■ Assigned task ■
Each entry below must be given again word for word, with no pictures.

■ Extracted data entries ■
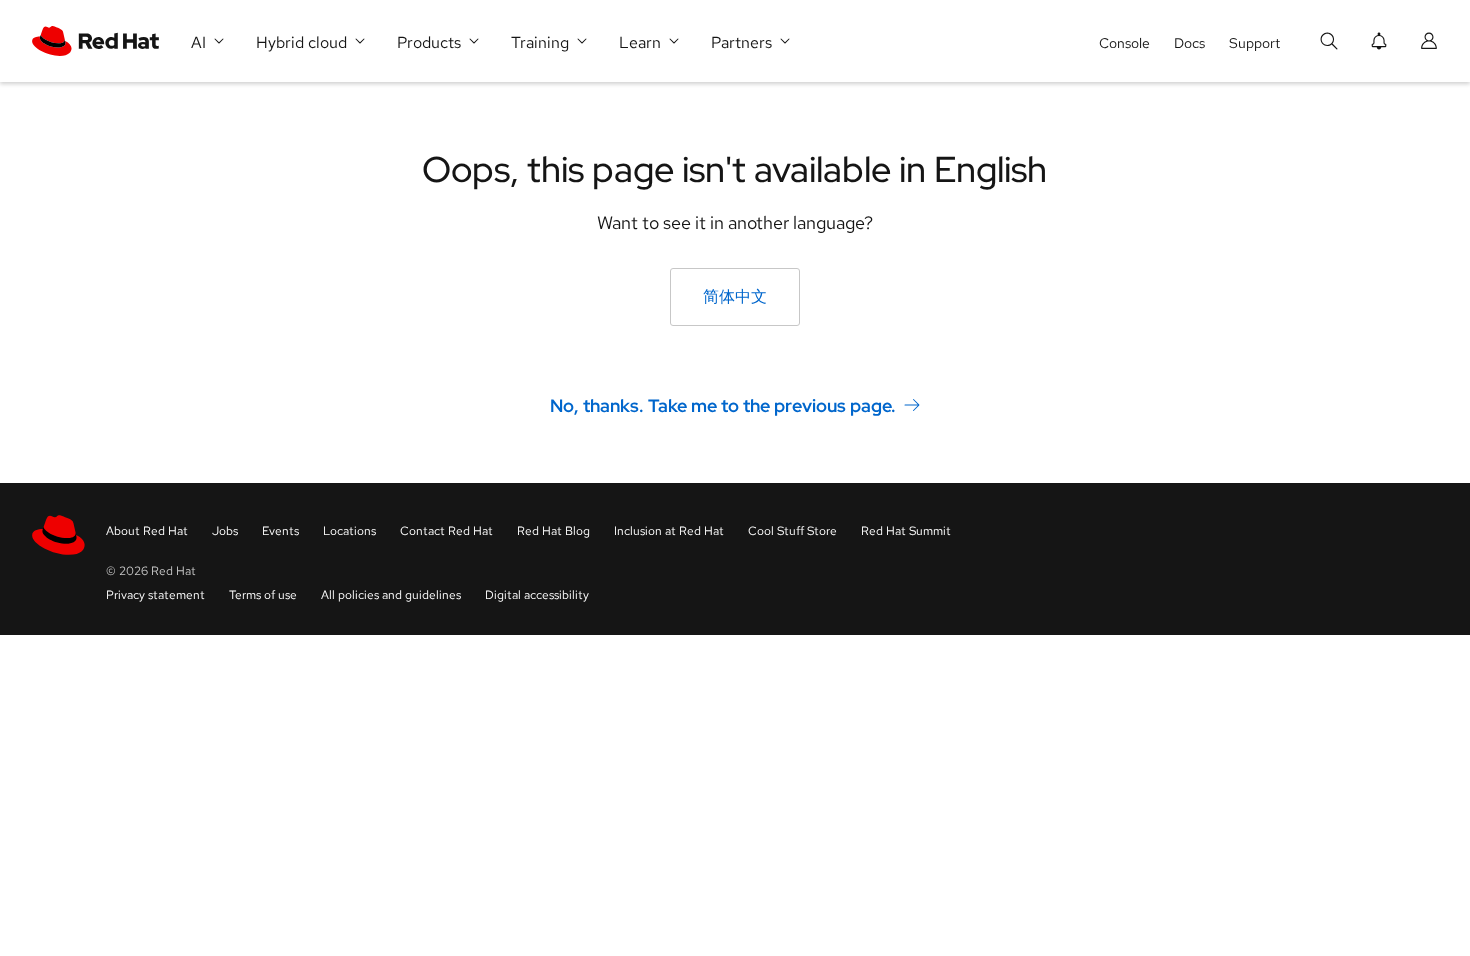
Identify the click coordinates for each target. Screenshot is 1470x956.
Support (1254, 43)
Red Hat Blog (553, 531)
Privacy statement (155, 595)
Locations (349, 531)
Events (280, 531)
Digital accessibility (537, 595)
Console (1124, 43)
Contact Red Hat (446, 531)
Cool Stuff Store (792, 531)
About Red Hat (147, 531)
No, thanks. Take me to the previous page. (723, 405)
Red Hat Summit (906, 531)
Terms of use (263, 595)
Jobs (225, 531)
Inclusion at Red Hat (669, 531)
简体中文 (735, 296)
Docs (1189, 43)
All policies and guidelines (391, 595)
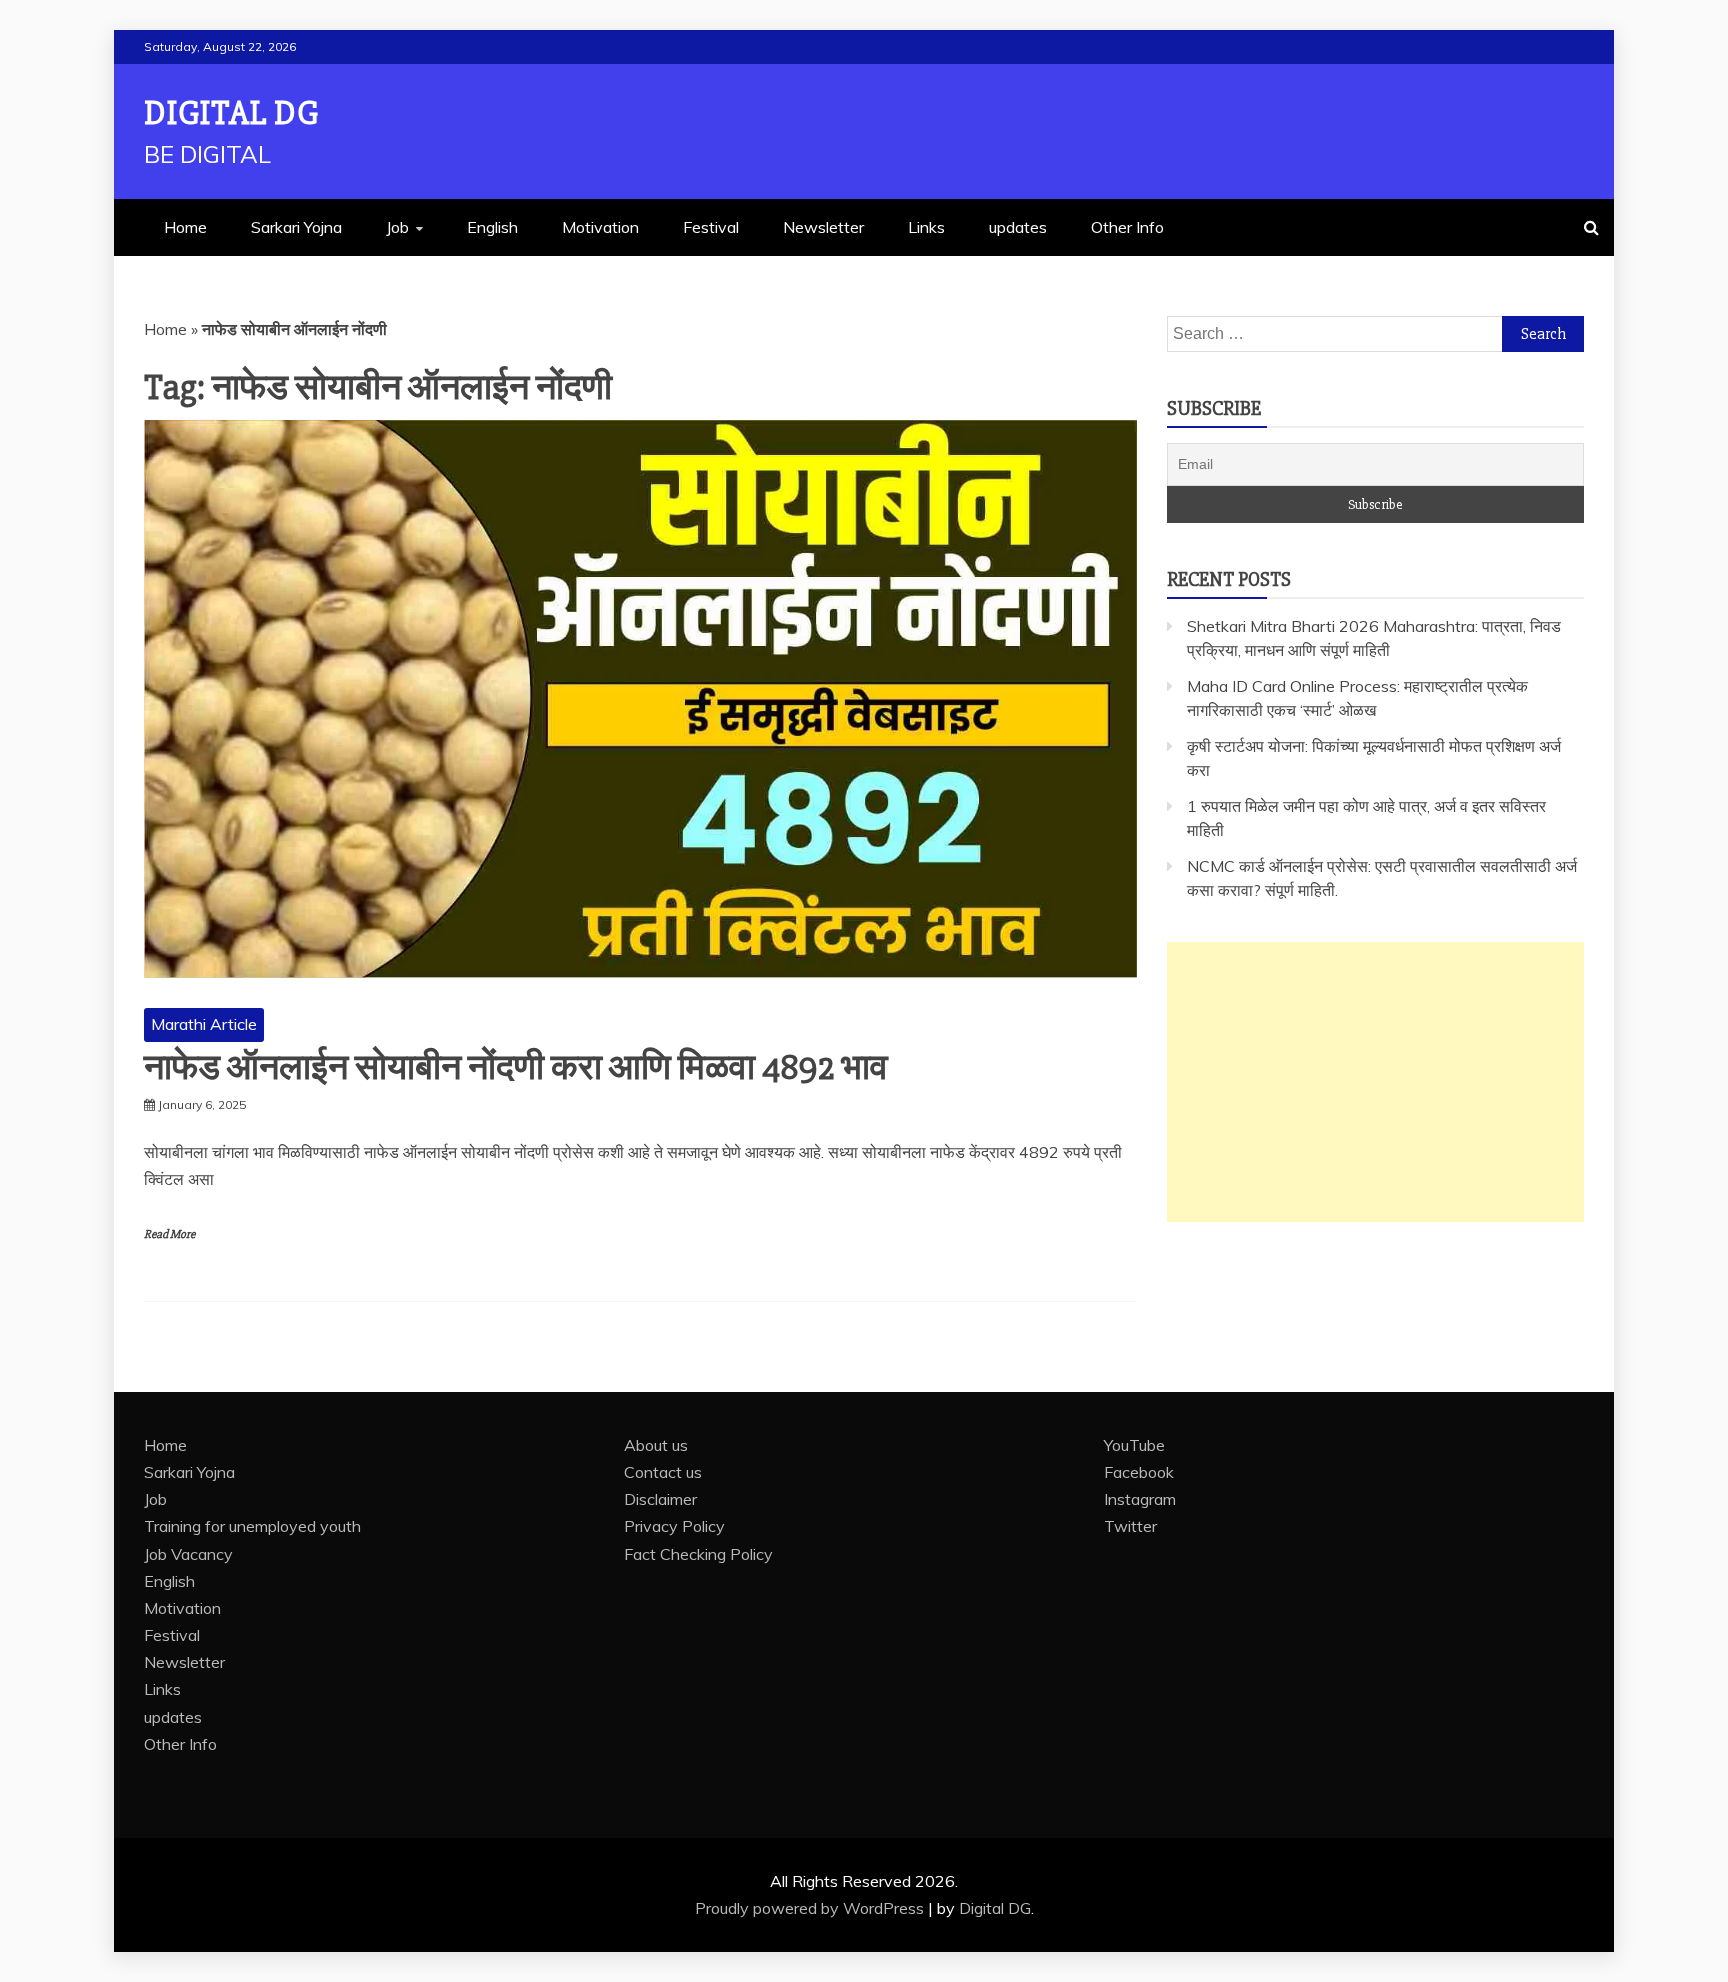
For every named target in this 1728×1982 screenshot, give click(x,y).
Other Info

■ Final answer ■
Identify the click coordinates for each target. Screenshot is 1470x956.
Support (1254, 43)
Red Hat Blog (553, 531)
Privacy statement (155, 595)
Locations (349, 531)
Events (280, 531)
Digital accessibility (537, 595)
Console (1124, 43)
Contact Red Hat (446, 531)
Cool Stuff Store (792, 531)
About Red Hat (147, 531)
No, thanks. Take me to the previous page. (723, 405)
Red Hat Summit (906, 531)
Terms of use (263, 595)
Jobs (225, 531)
Inclusion at Red Hat (669, 531)
简体中文 (735, 296)
Docs (1189, 43)
All policies and guidelines (391, 595)
For every named target in this 1728×1982 screenshot, give click(x,y).
Other Info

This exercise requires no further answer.